Changes Cache serialization

xadupre · xadupre · commit 28f35155416b · 2025-10-28T12:00:47.000+01:00
diff --git a/_unittests/ut_torch_export_patches/test_patch_serialization_transformers.py b/_unittests/ut_torch_export_patches/test_patch_serialization_transformers.py
@@ -8,6 +8,7 @@
     make_static_cache,
     make_sliding_window_cache,
     flatten_unflatten_for_dynamic_shapes,
+    make_dynamic_shapes_kv_cache,
     CacheKeyValue,
 )
 from onnx_diagnostic.torch_export_patches.onnx_export_errors import (
@@ -64,8 +65,8 @@ def forward(self, cache):
         model(cache)
         DYN = torch.export.Dim.DYNAMIC
         ds = [
-            [[{0: DYN}, {0: DYN}, {0: DYN}], [{0: DYN}, {0: DYN}, {0: DYN}]],
-            [[{0: DYN}, {0: DYN}, {0: DYN}], [{0: DYN}, {0: DYN}, {0: DYN}]],
+            make_dynamic_shapes_kv_cache(cache1, {0: DYN}),
+            make_dynamic_shapes_kv_cache(cache2, {0: DYN}),
         ]
 
         with torch_export_patches(patch_transformers=True):
@@ -99,9 +100,15 @@ def forward(self, cache):
         model = Model()
         model(cache)
         DYN = torch.export.Dim.DYNAMIC
-        ds = [[{0: DYN}, {0: DYN}, {0: DYN}], [{0: DYN}, {0: DYN}, {0: DYN}]]

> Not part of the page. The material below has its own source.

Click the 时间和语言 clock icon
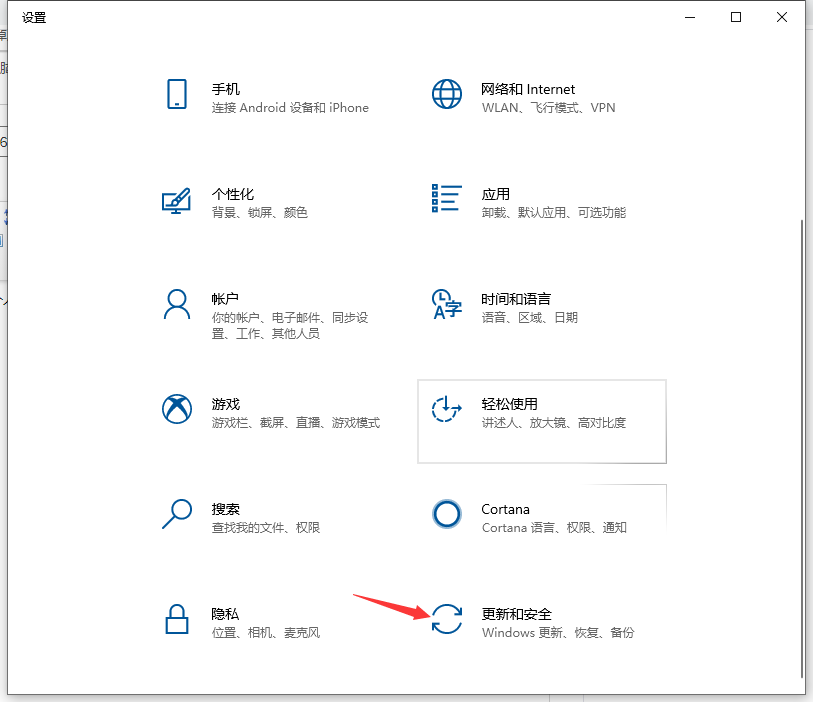The height and width of the screenshot is (702, 813). pos(446,304)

+        ds = make_dynamic_shapes_kv_cache(cache, {0: DYN})
+        self.assertEqual(len(ds), 6)
 
-        with torch_export_patches():
+        with torch_export_patches(patch_transformers=True):
+            flat, _spec = torch.utils._pytree.tree_flatten(cache)

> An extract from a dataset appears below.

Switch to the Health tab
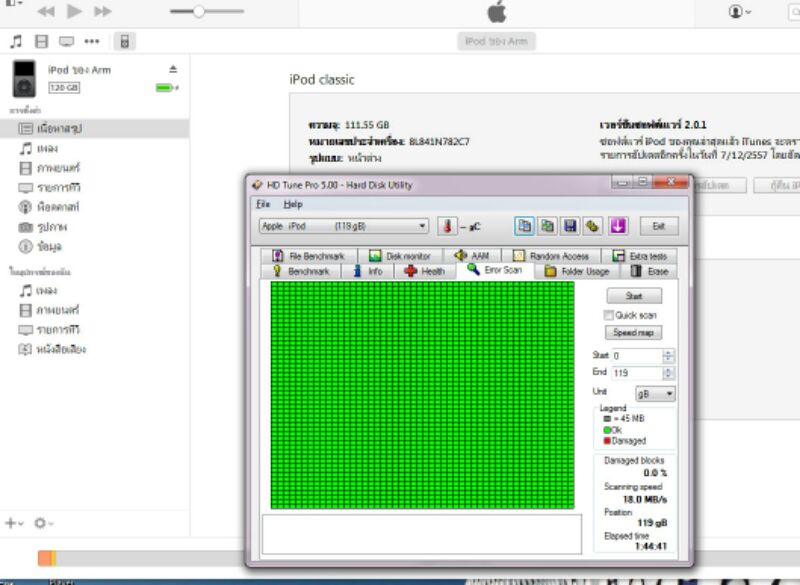Viewport: 800px width, 585px height. tap(425, 271)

+            self.assertEqual(len(flat), len(ds))
+            unflat = torch.utils._pytree.tree_unflatten(flat, _spec)
+            if hasattr(unflat, "layers"):
+                self.assertEqual(len(unflat.layers), 3)
             torch.export.export(model, (cache,), dynamic_shapes=(ds,))
 
     @ignore_warnings(UserWarning)
@@ -195,7 +202,7 @@ def forward(self, cache):
         model = Model()
         model(cache)
         DYN = torch.export.Dim.DYNAMIC
-        ds = [[{0: DYN}, {0: DYN}], [{0: DYN}, {0: DYN}]]
+        ds = make_dynamic_shapes_kv_cache(cache, {0: DYN})
 
         with torch_export_patches(patch_transformers=True):
             torch.export.export(model, (cache,), dynamic_shapes=(ds,))
@@ -265,9 +272,7 @@ def test_static_cache(self):
             flat, _spec = torch.utils._pytree.tree_flatten(bo)
             unflat = flatten_unflatten_for_dynamic_shapes(bo, use_dict=True)
             self.assertIsInstance(unflat, list)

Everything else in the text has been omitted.